How to implement bus sharing / DMA on a 6502 system

Question

Was it possible for NMOS based 6502 system operate in the following fashion: while 6502 is not touching the bus one custom chip sets up memory read op, then two chips read the data off the bus at the same cycle. If yes what else beside a signal from the master chip to the slave chip was needed? The chips must have retained the ability to use the system bus separately. As far as I understand ANTIC and CTIA never read from their data pins at the same time

Raffzahn · Accepted Answer · 2019-11-10 17:24:03Z

The 6502 is one of the few CPUs without build in capabilities to share the bus (*1,2). It always drives the bus. Any sharing will need external logic to detach the CPU and let others drive the bus (see CMOS Enhancements below as well).

Full bus access can be gained (*3) by waiting for any non write cycle (R/W = high during PHI2 = high) and halting the CPU by pulling RDY lowprior to the falling edge ofPHI2` (see CMOS Enhancements below as well). The CPU will halt operation and external logic can be used to decouple bus control signals allowing external circuitry to access. With the bus acquired timing can be complete independent from the CPU clock, thus as well allowing asynchronous as well as faster access. After releasing RDY the CPU will continue as before (*4).

Now, since the 6502 only uses the bus during half of it's cycle (PHI2 = high) there is a possibility to offer

Hidden Access by restricting non-CPU access to PHI2low time. This should always be possible (*5). Here the BUS gets simply detached at the start of PHI2 = low and reattached when PHI2 gets high again.

While this seams simple at first it carries the disadvantage that all access must be guaranteed to be finished within this time, as well as being in sync with the CPU. While the first may be no problem for single byte access, it gets a distinct hurdle when more than a byte must be accessed.

The second means, that if the access has to be hard coupled to a external clock (like video), the CPU has to be clocked accordingly - either by having it run at video access clock (or multiples thereof), like for example the C64, or by applying a variable speed clock, like the Apple II did.

In case of the C64 tying the CPU to video clock, to enable hidden access for the VIC, could only solve part of it, as memory bandwidth still wasn't sufficient for full display resolution.

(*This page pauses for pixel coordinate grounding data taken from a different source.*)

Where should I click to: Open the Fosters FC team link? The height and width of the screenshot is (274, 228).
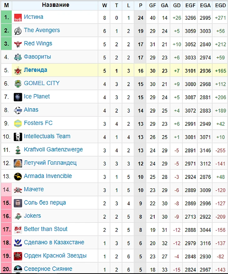pos(38,123)
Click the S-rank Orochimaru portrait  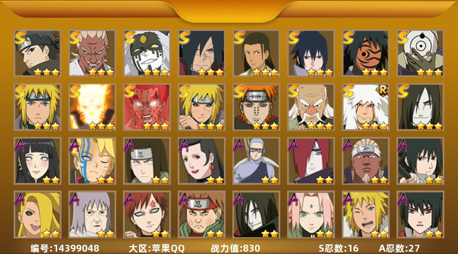click(x=420, y=107)

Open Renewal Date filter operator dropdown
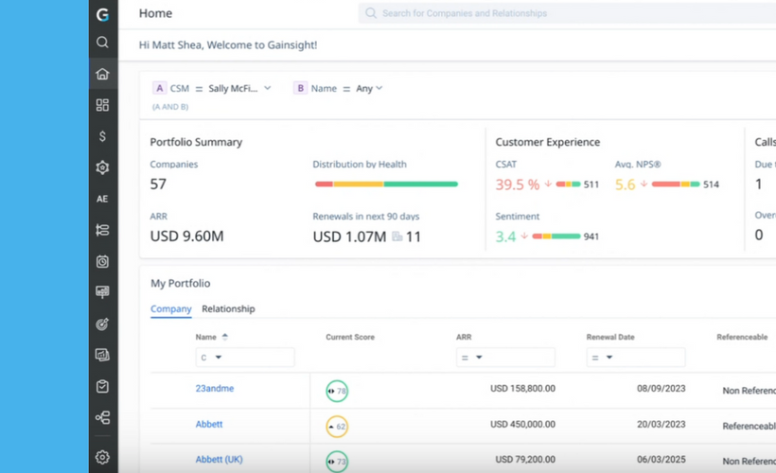pos(601,358)
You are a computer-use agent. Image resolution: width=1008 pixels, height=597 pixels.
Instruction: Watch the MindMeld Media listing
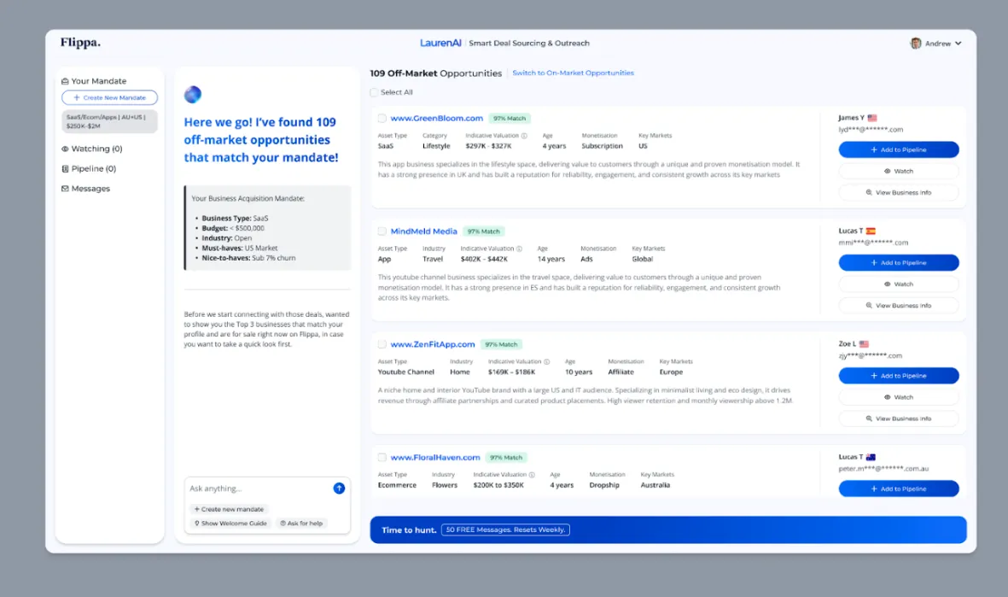[x=898, y=284]
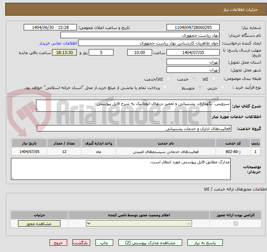The width and height of the screenshot is (267, 252).
Task: Click the شرح کلی نیاز text area
Action: click(133, 106)
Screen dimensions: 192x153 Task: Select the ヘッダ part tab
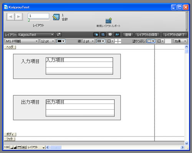tap(10, 47)
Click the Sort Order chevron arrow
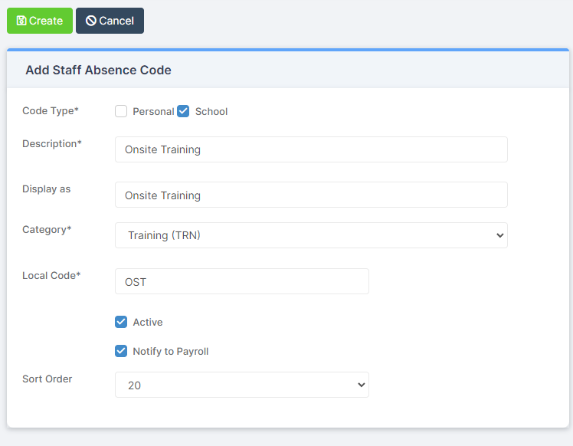 (362, 385)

Here the VIC had to stop the CPU every 8th line to refill it's buffer in addition to access RAM during PHI2 = low

The 8-bit Atari setup of SALLY, (G/C)TIA and ANTIC is a more complex beast but more straight forward at the same time. To start with, while SALLY was basically a NMOS 6502 CPU, it could be directly stopped by asserting a /HALT signal on pin 35 (*6). When applied, the CPU not only halted operation, but as well put all bus signals into tristate to allow full external access. In addition, Address (and data) bus were always tri-stated during PHI2 = low, automatically freeing the bus for hidden access without external logic.

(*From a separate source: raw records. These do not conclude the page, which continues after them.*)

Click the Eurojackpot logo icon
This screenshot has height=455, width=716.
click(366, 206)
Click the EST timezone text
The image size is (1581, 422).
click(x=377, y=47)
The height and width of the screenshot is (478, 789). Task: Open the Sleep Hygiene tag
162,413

Now wile the ANTIC accesses video memory, it's not just a stupid graphics chip, but a processor in it's own right, executing a program, the display list. For any access it halts the CPU. This is done in three cases:

Programm access (Display list)
Graphics data (Playfield)
Sprite data (Player/Missile)
RAM refresh

(Once again it's quite obvious where the Amiga design is originated)

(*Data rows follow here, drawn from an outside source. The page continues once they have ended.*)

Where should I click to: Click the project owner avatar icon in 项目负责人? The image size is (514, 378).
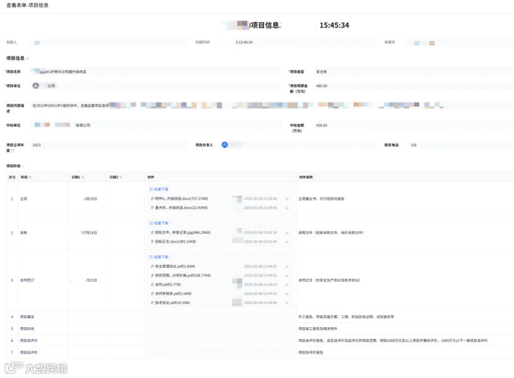point(224,145)
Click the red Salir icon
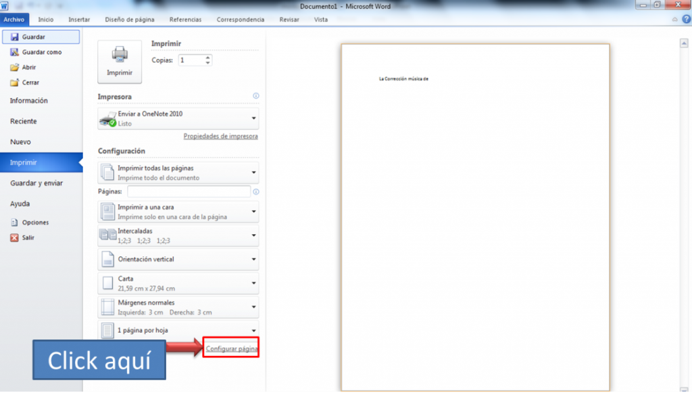Screen dimensions: 692x393 click(15, 237)
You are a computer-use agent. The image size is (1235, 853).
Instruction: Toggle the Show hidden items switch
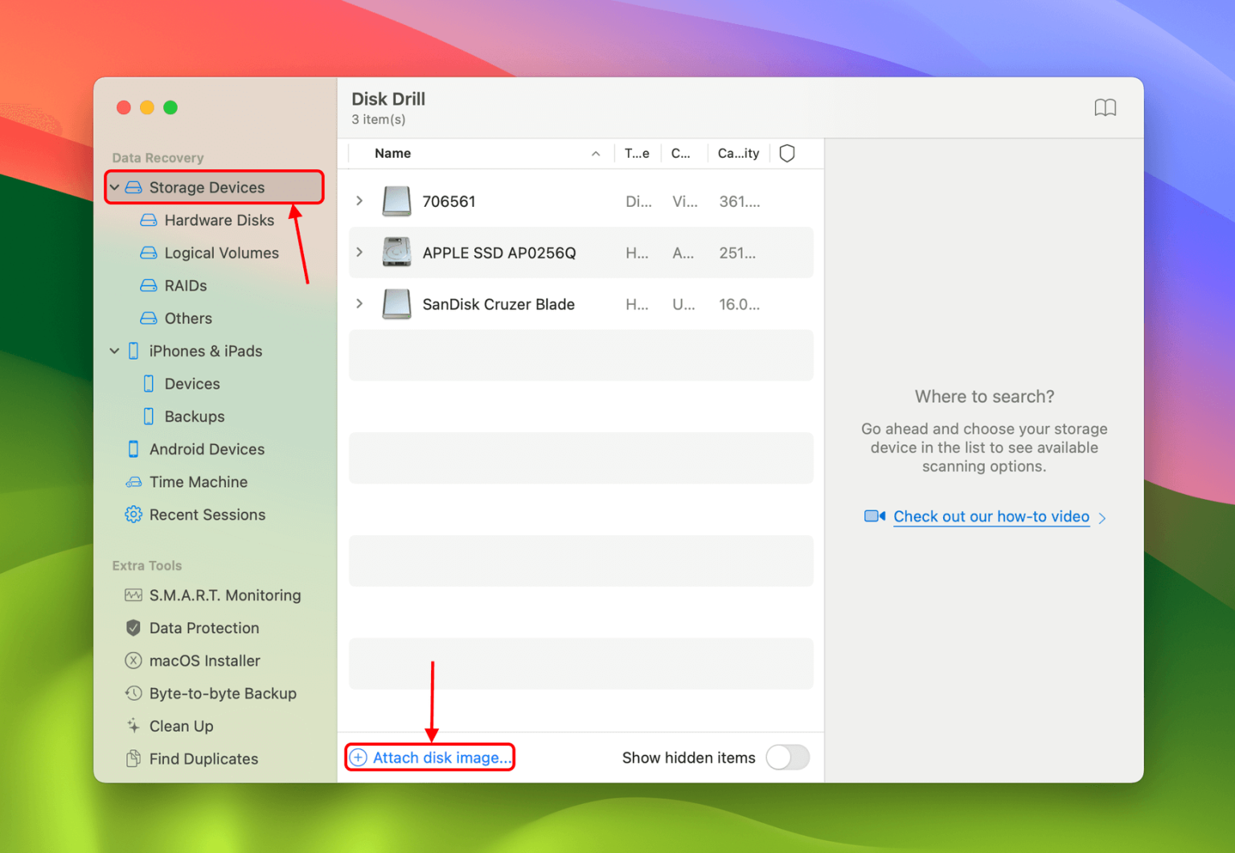787,758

Using DMA of course slows the CPU down to speeds between ~90% with low res (mode 8/9) down to ~60% with high res. Then again, the CPU is clocked at 1.8 MHz, so this translates to 1.0 .. 1.6 MHz, which is still quite fast compared to other machines of the same or even later time (*7).

So if there's an intention to build an Atari like system, a standard NMOS 6502 will only fit with a lot of external components. A R65102 might save some of them but may be hard to come by, while a 65C02 is eventually the closest to a SALLY that was (and still is) sold. Though it does need some tweeking to work like in an Atari.

CMOS Enhancements

While this all of this is true for the NMOS version, the 1982 CMOS does aid bus sharing by having tri-state buffers included, controlled by the 'new' BE (*2). It will put all R/W as well as all address and data lines into high impedance. BE operates exactly like external buffers by being non sychronized with clock or bus cycles. All prior caution about bus synchron operation needs to apply.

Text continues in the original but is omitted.